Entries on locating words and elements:
▬▬▬

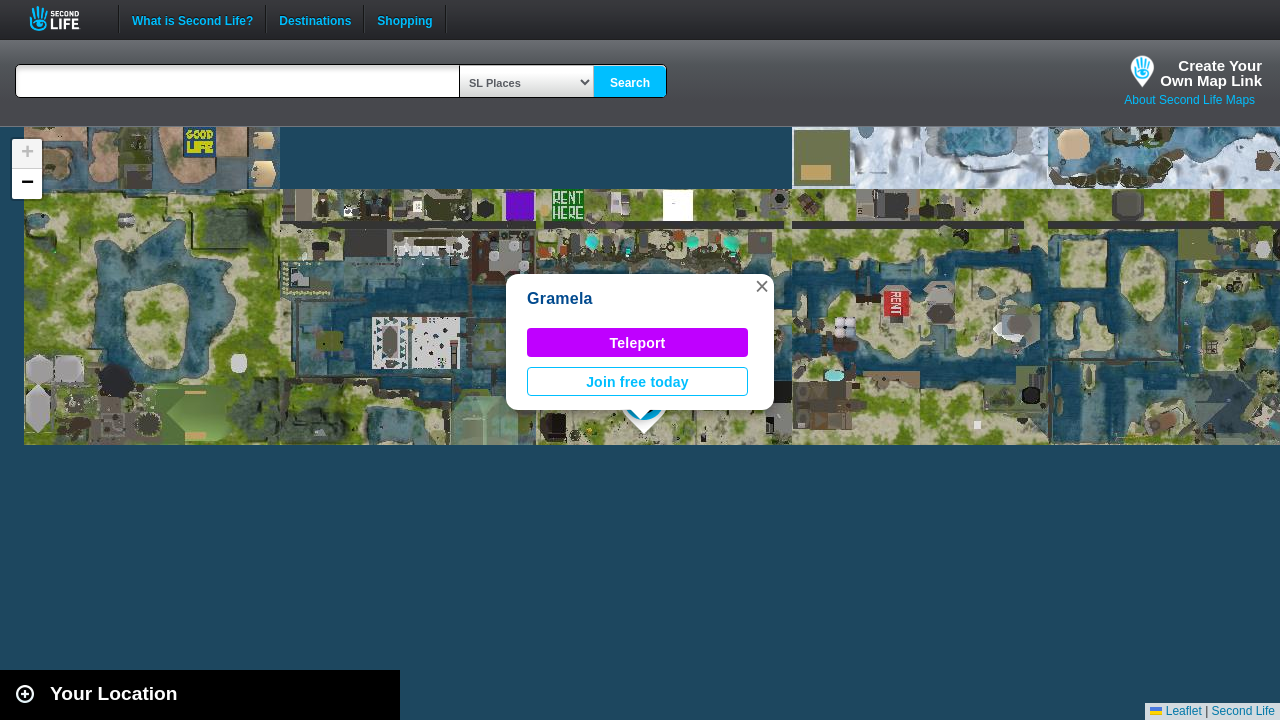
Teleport (638, 343)
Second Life (65, 18)
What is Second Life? (192, 19)
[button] (762, 286)
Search (630, 83)
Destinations (315, 19)
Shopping (404, 19)
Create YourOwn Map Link (1211, 73)
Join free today (637, 382)
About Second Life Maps (1189, 100)
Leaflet (1175, 711)
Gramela (560, 298)
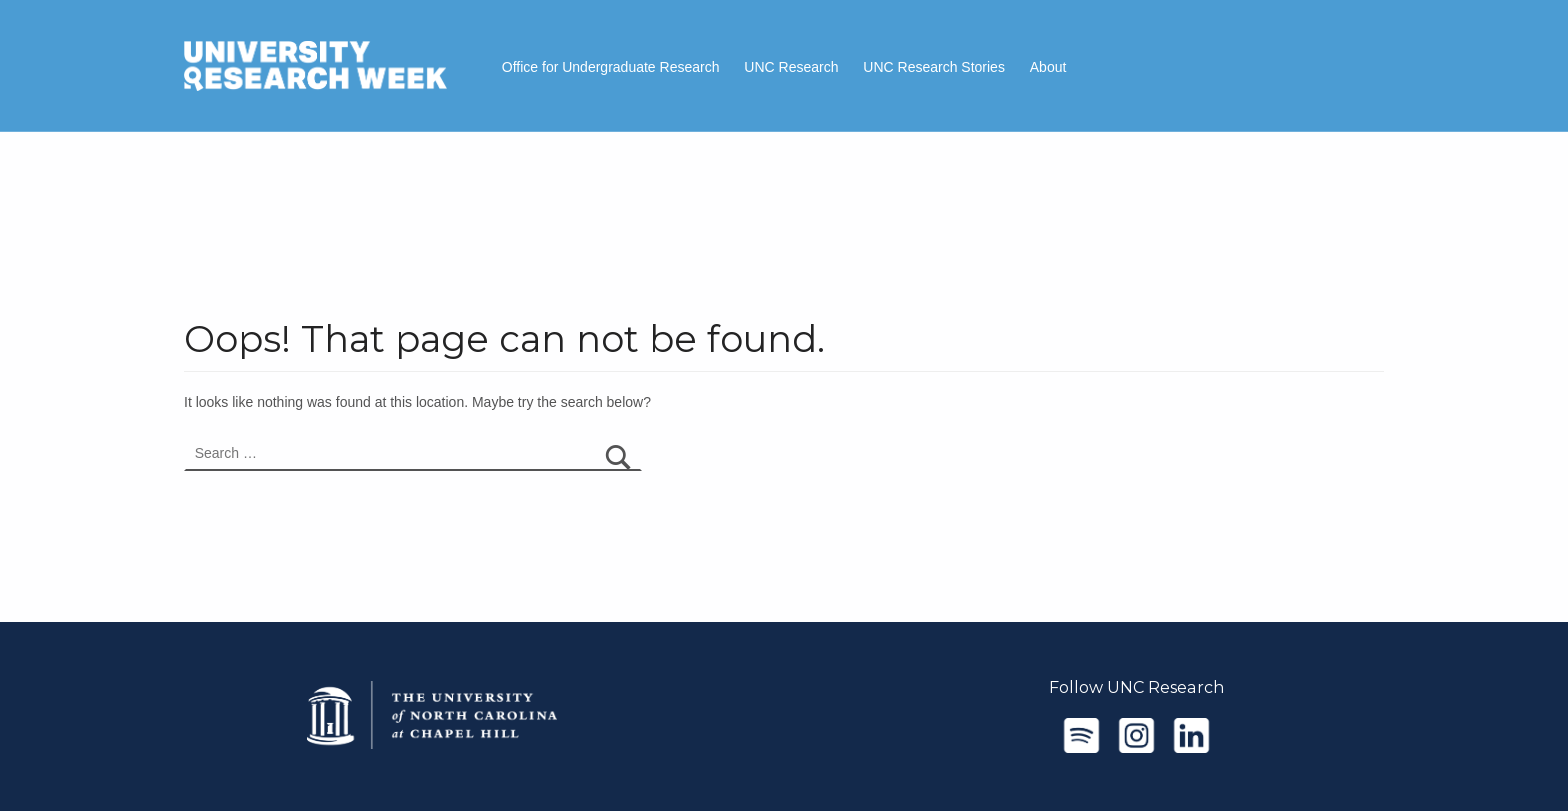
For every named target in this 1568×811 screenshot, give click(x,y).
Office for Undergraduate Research (611, 67)
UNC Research (791, 67)
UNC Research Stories (934, 67)
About (1048, 67)
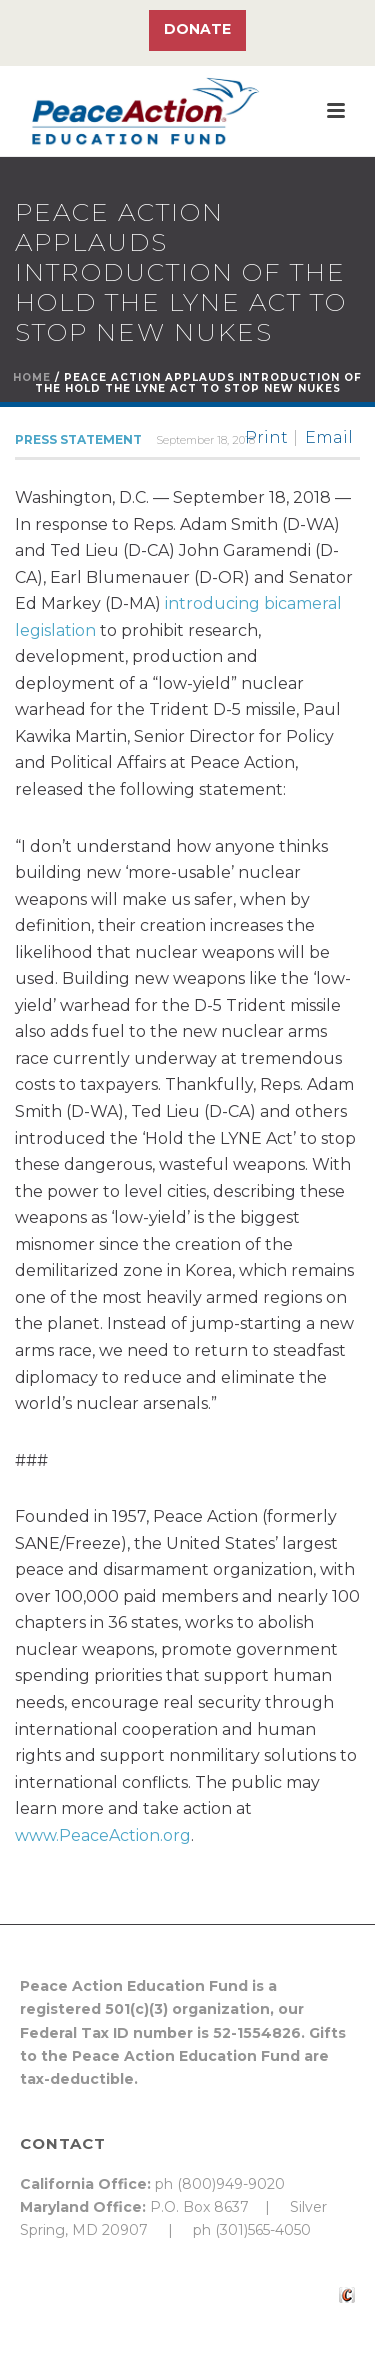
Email (329, 438)
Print (266, 438)
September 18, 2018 (205, 440)
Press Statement (78, 439)
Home (32, 377)
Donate (197, 29)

▬▬▬

__Given request__
Lay out every line of the material above as a Markdown table with the columns "Row" and "Line," numbering each row and leaving out blank lines. Leave the pictures out of the table.

__Answer to this task__
| Row | Line |
|---|---|
| 1 | Teleport (638, 343) |
| 2 | Second Life (65, 18) |
| 3 | What is Second Life? (192, 19) |
| 4 | [button] (762, 286) |
| 5 | Search (630, 83) |
| 6 | Destinations (315, 19) |
| 7 | Shopping (404, 19) |
| 8 | Create YourOwn Map Link (1211, 73) |
| 9 | Join free today (637, 382) |
| 10 | About Second Life Maps (1189, 100) |
| 11 | Leaflet (1175, 711) |
| 12 | Gramela (560, 298) |
| 13 | For every named target in this 1568×811 screenshot, give click(x,y). |
| 14 | Office for Undergraduate Research (611, 67) |
| 15 | UNC Research (791, 67) |
| 16 | UNC Research Stories (934, 67) |
| 17 | About (1048, 67) |
| 18 | Email (329, 438) |
| 19 | Print (266, 438) |
| 20 | September 18, 2018 (205, 440) |
| 21 | Press Statement (78, 439) |
| 22 | Home (32, 377) |
| 23 | Donate (197, 29) |